Small changes beget good or bad examples?

If you compare vision research with NLP research, there are a lot of interesting parallels. Like we both like linear models. And conditional random fields. And our problems are a lot harder than binary classification. And there are standard data sets that we've been evaluating on for decades and continue to evaluate on (I'm channeling Bob here :P).

But there's one thing that happens, the difference of which is so striking, that I'd like to call it to center stage. It has to do with "messing with our inputs."

I'll spend a bit more time describing the vision approach, since it's probably less familiar to the average reader. Suppose I'm trying to handwriting recognition to identify digits from zero to nine (aka MNIST). I get, say, 100 labeled zeros, 100 labeled ones, 100 labeled twos and so on. So a total of 1000 data points. I can train any off the shelf classifier based on pixel level features and get some reasonable performance (maybe 80s-90s, depending).

Now, I want to insert knowledge. The knowledge that I want to insert is some notion of invariance. I.e., if I take an image of a zero and translate it left a little bit, it's still a zero. Or up a little bit. Of if I scale it up 10%, it's still a zero. Or down 10%. Or if I rotate it five degrees. Or negative five. All zeros. Same hold for all the other digits.

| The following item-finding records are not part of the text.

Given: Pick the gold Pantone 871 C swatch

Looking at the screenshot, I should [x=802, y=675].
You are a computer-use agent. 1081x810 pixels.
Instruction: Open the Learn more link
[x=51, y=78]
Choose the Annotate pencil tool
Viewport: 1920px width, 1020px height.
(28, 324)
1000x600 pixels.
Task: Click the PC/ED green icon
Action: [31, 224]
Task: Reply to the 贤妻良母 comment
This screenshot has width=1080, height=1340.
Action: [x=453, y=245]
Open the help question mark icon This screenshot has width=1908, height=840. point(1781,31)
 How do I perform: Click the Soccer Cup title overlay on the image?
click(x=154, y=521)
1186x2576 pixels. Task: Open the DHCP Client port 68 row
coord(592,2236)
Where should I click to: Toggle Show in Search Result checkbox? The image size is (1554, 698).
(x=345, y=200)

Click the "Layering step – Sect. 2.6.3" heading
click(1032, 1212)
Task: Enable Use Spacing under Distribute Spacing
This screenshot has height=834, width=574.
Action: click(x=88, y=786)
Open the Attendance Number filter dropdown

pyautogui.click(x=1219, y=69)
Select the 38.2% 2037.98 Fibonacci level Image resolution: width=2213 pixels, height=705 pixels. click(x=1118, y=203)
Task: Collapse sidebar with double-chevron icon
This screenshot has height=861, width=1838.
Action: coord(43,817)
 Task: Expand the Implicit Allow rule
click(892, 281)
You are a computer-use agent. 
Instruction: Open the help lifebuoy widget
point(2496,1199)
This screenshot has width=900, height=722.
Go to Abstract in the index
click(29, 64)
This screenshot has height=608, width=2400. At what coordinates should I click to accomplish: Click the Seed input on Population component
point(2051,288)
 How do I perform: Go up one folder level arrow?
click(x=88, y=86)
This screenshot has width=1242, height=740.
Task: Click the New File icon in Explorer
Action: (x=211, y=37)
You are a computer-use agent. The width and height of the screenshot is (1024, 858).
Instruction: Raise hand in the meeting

One way to insert this knowledge is to muck with the learning algorithm. That's too complicated for me: I want something simpler. So what I'll do is take my 100 zeros and 100 ones and so on and just manipulate them a bit. That is, I'll sample a random zero, and apply some small random transformations to it, and call it another labeled example, also a zero. Now I have 100,000 training points. I train my off the shelf classifier based on pixel level features and get 99% accuracy or more. The same trick works for other vision problem (eg., recognizing animals). (This process is so common that it's actually described in Chris Bishop's new-ish PRML book!)

This is what I mean by small changes (to the input) begetting good example. A slightly transformed zero is still a zero.

Of course, you have to be careful. If you rotate a six by 180 degrees, you get a nine. If you rotate a cat by 180 degrees, you get an unhappy cat. More seriously, if you're brave, you might start looking at a class of transformations called diffeomorphisms, which are fairly popular around here. These are nice because of their nice mathematical properties, but un-nice because they can be slightly too flexible for certain problems.

Now, let's go over to NLP land. Do we ever futz with our inputs?

Sure!

In language modeling, we'll sometimes permute words or replace one word with another to get a negative example. Noah Smith futzed with his inputs in contrastive estimation to produce negative examples by swapping adjacent words, or deleting words.

In fact, try as I might, I cannot think of a single case in NLP where we make small changes to an input to get another good input: we always do it to get a bad input!

In a sense, this means that one thing that vision people have that we don't have is a notion of semantics preserving transformations. Sure, linguists (especially those from that C-guy) study transformations. And there's a vague sense that work in paraphrasing leads to transformations that maintain semantic equivalence. But the thing is that we really don't know any transformations that preserve semantics. Moreover, some transformations that seem benign (eg., passivization) actually are not: one of my favorite papers at NAACL this year by Greene and Resnik showed that syntactic structure affects sentiment (well, them, drawing on a lot of psycholinguistics work)!

I don't have a significant point to this story other than it's kind of weird. I mentioned this to some people at ICML and got a reaction that replacing words with synonyms should be fine. I remember doing this in high school, when word processors first started coming with thesauri packed in. The result seemed to be that if I actually knew the word I was plugging in, life was fine... but if not, it was usually a bad replacement. So this seems like something of a mixed bag: depending on how liberal you are with defining "synonym" you might be okay do this, but you might also not be.